Pixel coordinate grounding data
※ ※ ※

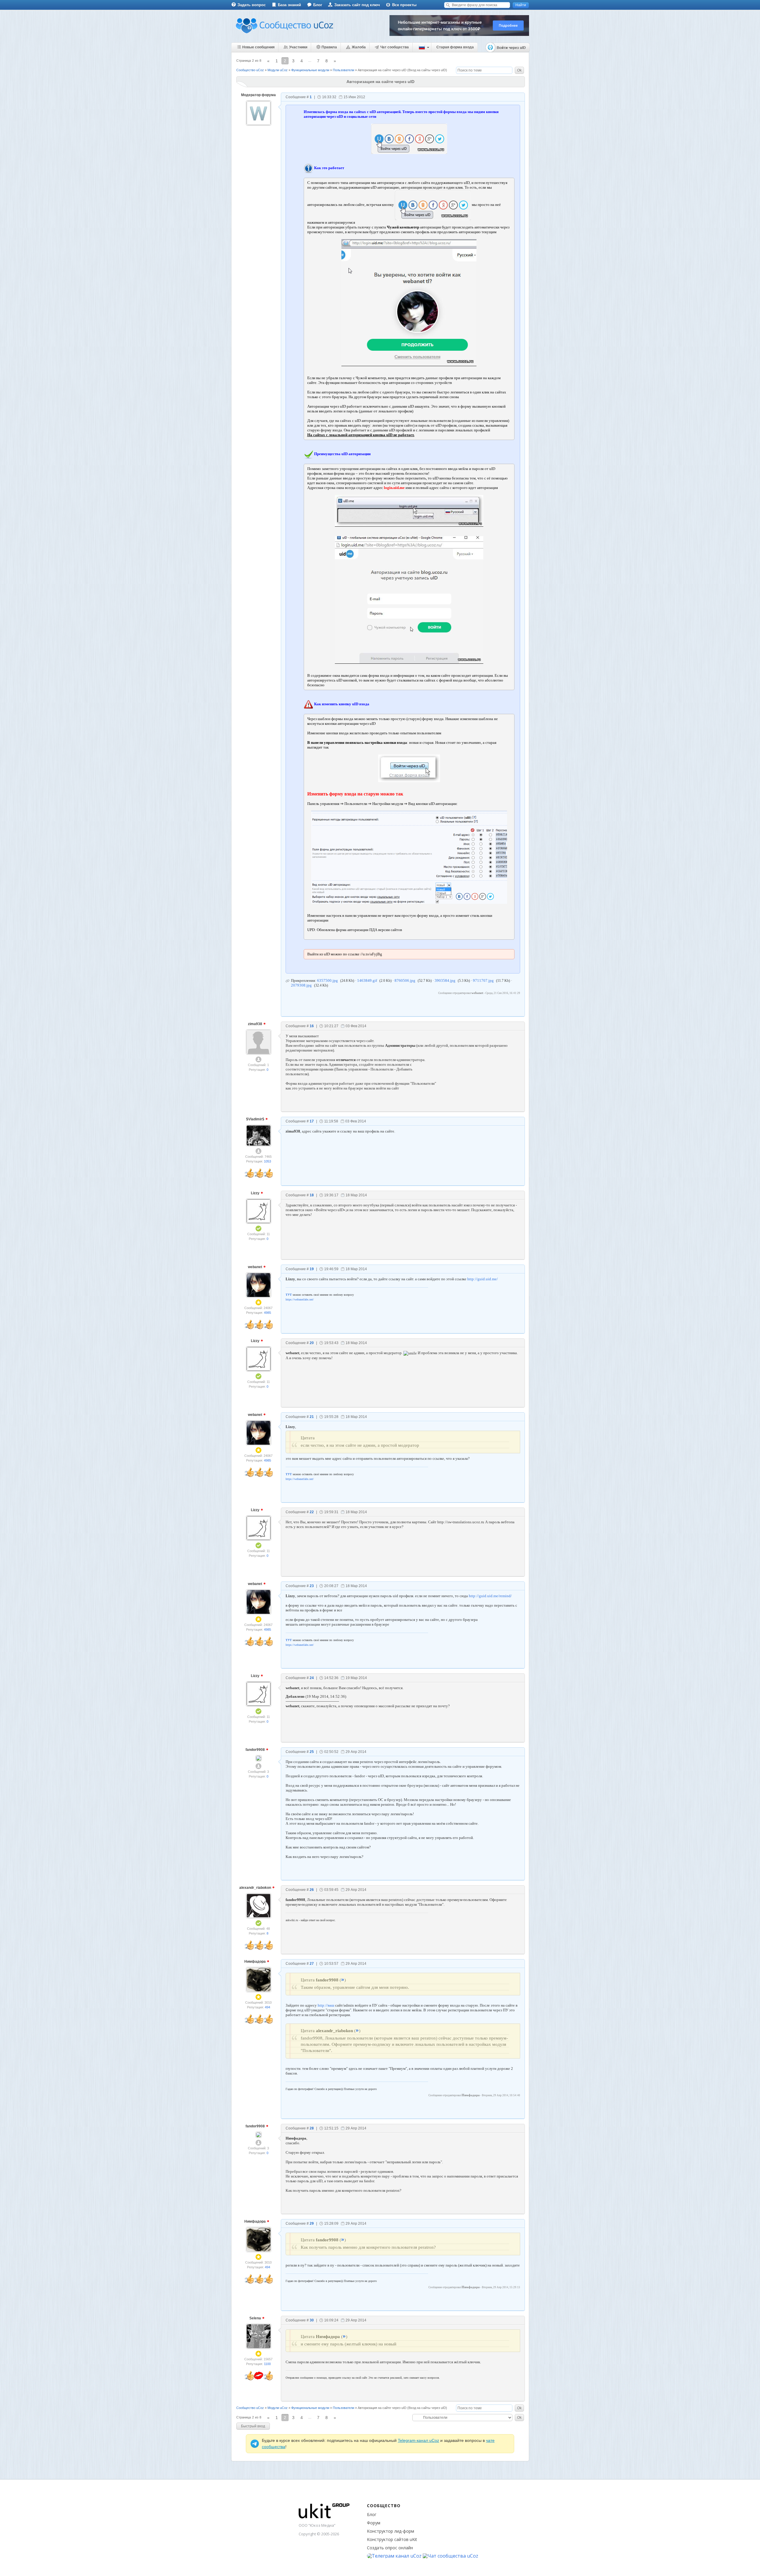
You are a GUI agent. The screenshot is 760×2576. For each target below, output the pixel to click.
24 (312, 1678)
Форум (373, 2523)
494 (267, 2007)
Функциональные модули (310, 70)
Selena (255, 2318)
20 (312, 1343)
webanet (255, 1267)
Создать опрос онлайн (390, 2547)
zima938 (255, 1024)
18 (312, 1195)
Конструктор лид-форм (390, 2531)
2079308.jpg (301, 985)
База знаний (289, 5)
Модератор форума (258, 95)
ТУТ (289, 1294)
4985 (267, 1312)
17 (312, 1121)
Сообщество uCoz (250, 70)
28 (312, 2128)
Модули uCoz (277, 70)
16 (312, 1026)
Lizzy (255, 1193)
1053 (267, 1161)
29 (312, 2223)
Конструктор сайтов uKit (392, 2539)
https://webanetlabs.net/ (300, 1299)
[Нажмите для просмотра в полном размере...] (408, 302)
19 (312, 1269)
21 (312, 1417)
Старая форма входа (455, 47)
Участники (298, 47)
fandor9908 (256, 1750)
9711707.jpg (483, 980)
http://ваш (326, 2005)
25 (312, 1752)
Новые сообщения (258, 47)
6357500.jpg (327, 980)
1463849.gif (367, 980)
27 (312, 1964)
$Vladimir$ (255, 1119)
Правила (329, 47)
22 (312, 1512)
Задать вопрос (252, 5)
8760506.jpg (405, 980)
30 (312, 2320)
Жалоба (359, 47)
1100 (267, 2364)
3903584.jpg (445, 980)
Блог (317, 5)
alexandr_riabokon (255, 1888)
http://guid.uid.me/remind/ (490, 1596)
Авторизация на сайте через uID (382, 70)
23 (312, 1586)
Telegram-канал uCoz (418, 2440)
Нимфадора (255, 1961)
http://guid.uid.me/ (482, 1279)
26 (312, 1890)
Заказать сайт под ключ (357, 5)
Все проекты (404, 5)
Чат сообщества (394, 47)
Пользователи (343, 70)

※ ※ ※

Work instructions
Go through the entries and count the lines where the word "guid" appears; give only the count.

Expected answer
2